DIRECTIONS — Please return every line in the entries below with the word "computer" in it.

[[ DATA LISTING, beginning ]]

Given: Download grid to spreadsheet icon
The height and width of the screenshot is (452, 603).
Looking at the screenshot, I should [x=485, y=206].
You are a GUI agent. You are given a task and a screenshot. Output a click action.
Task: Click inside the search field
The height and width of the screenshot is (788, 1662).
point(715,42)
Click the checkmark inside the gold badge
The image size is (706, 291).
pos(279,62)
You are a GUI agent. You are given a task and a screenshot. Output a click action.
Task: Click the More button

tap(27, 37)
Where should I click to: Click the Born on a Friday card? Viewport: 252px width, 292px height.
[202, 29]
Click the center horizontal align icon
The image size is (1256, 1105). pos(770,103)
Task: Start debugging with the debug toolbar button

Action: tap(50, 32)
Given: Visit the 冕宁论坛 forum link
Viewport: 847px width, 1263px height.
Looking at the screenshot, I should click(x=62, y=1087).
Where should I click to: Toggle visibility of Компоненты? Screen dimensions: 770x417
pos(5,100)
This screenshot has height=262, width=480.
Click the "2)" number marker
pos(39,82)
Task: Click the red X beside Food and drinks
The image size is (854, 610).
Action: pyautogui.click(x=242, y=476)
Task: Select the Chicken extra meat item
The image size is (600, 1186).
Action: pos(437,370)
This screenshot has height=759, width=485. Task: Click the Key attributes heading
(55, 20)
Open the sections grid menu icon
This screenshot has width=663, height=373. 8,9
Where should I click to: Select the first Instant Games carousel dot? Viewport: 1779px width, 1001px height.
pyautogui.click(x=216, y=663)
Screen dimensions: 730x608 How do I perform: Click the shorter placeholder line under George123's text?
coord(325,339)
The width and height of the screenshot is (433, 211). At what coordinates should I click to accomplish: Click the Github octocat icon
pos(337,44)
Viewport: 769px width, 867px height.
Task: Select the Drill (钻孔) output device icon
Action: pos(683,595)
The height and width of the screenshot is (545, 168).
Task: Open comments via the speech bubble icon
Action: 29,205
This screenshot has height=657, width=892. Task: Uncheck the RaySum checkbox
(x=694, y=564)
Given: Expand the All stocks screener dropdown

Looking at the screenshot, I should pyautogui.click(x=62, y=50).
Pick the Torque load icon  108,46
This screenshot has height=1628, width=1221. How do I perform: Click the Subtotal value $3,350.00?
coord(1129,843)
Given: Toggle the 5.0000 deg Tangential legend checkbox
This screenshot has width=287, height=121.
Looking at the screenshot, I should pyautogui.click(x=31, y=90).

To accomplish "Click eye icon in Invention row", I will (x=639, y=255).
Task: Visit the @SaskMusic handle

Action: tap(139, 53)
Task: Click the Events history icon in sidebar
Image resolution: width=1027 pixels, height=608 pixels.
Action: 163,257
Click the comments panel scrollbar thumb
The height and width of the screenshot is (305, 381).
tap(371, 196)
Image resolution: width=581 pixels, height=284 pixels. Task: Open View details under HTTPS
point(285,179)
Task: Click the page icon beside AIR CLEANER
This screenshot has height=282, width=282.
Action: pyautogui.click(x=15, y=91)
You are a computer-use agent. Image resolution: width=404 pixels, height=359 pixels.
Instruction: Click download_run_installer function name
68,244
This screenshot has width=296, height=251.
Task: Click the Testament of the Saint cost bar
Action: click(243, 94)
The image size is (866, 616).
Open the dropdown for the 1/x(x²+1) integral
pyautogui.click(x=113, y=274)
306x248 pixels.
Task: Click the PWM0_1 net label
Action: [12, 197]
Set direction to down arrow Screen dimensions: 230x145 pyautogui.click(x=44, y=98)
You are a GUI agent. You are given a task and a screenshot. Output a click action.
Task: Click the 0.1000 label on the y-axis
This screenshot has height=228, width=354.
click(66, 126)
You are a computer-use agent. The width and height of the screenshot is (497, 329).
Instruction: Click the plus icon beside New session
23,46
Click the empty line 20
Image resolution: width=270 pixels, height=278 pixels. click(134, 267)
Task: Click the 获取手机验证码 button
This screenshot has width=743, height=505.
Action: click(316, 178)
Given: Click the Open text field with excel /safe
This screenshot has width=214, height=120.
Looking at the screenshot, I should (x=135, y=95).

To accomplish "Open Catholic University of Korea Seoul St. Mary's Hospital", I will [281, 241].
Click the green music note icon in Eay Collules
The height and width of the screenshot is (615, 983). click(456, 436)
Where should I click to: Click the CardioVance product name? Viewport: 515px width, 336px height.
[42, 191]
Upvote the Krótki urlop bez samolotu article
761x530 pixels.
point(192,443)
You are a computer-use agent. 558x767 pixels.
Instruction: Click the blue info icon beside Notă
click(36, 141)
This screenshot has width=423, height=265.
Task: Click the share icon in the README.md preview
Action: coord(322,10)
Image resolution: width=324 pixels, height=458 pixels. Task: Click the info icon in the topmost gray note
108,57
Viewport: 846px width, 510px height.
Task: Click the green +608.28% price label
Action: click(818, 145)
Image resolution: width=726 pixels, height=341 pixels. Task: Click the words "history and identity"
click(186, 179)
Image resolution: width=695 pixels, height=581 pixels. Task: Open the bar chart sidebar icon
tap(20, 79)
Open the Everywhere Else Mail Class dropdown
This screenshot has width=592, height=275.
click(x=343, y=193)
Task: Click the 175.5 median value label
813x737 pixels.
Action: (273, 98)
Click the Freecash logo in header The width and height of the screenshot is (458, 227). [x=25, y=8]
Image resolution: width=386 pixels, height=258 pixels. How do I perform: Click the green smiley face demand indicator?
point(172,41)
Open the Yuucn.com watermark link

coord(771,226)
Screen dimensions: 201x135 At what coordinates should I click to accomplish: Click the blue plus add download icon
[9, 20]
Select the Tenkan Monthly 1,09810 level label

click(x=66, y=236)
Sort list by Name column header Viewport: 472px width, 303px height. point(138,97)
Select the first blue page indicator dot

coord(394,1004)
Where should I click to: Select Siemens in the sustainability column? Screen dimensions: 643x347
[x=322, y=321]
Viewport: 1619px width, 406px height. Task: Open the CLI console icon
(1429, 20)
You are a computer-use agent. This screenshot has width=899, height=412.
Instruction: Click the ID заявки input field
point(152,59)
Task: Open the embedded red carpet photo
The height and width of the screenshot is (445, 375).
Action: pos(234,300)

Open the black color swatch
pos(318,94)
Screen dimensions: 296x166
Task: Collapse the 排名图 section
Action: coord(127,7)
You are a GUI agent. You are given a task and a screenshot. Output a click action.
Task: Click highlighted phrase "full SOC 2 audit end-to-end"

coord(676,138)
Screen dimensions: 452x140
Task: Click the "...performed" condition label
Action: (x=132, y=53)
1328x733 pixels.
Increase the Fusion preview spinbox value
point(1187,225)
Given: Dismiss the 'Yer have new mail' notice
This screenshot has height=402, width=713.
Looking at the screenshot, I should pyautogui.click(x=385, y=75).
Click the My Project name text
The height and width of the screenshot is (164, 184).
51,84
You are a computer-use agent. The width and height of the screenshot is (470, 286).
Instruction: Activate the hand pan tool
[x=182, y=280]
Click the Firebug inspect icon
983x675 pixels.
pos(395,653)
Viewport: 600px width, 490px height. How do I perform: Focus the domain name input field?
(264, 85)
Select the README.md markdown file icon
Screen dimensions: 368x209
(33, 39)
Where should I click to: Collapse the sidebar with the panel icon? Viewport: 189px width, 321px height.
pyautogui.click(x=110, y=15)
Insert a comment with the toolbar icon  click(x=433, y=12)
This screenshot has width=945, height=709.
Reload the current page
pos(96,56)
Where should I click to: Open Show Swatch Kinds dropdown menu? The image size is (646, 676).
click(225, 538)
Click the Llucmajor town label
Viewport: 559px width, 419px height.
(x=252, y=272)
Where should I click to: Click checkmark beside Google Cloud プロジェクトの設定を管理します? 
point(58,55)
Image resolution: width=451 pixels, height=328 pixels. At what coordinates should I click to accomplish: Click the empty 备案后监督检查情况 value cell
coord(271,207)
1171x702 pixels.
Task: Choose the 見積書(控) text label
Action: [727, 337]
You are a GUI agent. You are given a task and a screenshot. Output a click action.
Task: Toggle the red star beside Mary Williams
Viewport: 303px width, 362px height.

[[ DATA LISTING, end ]]

SOLUTION —
You are a computer-use agent. Image resolution: width=404 pixels, height=359 pixels.
You are a computer-use agent. The width and height of the screenshot is (497, 329).
You are a computer-use agent. 558x767 pixels.
You are a computer-use agent. This screenshot has width=899, height=412.
You are a computer-use agent. The width and height of the screenshot is (470, 286).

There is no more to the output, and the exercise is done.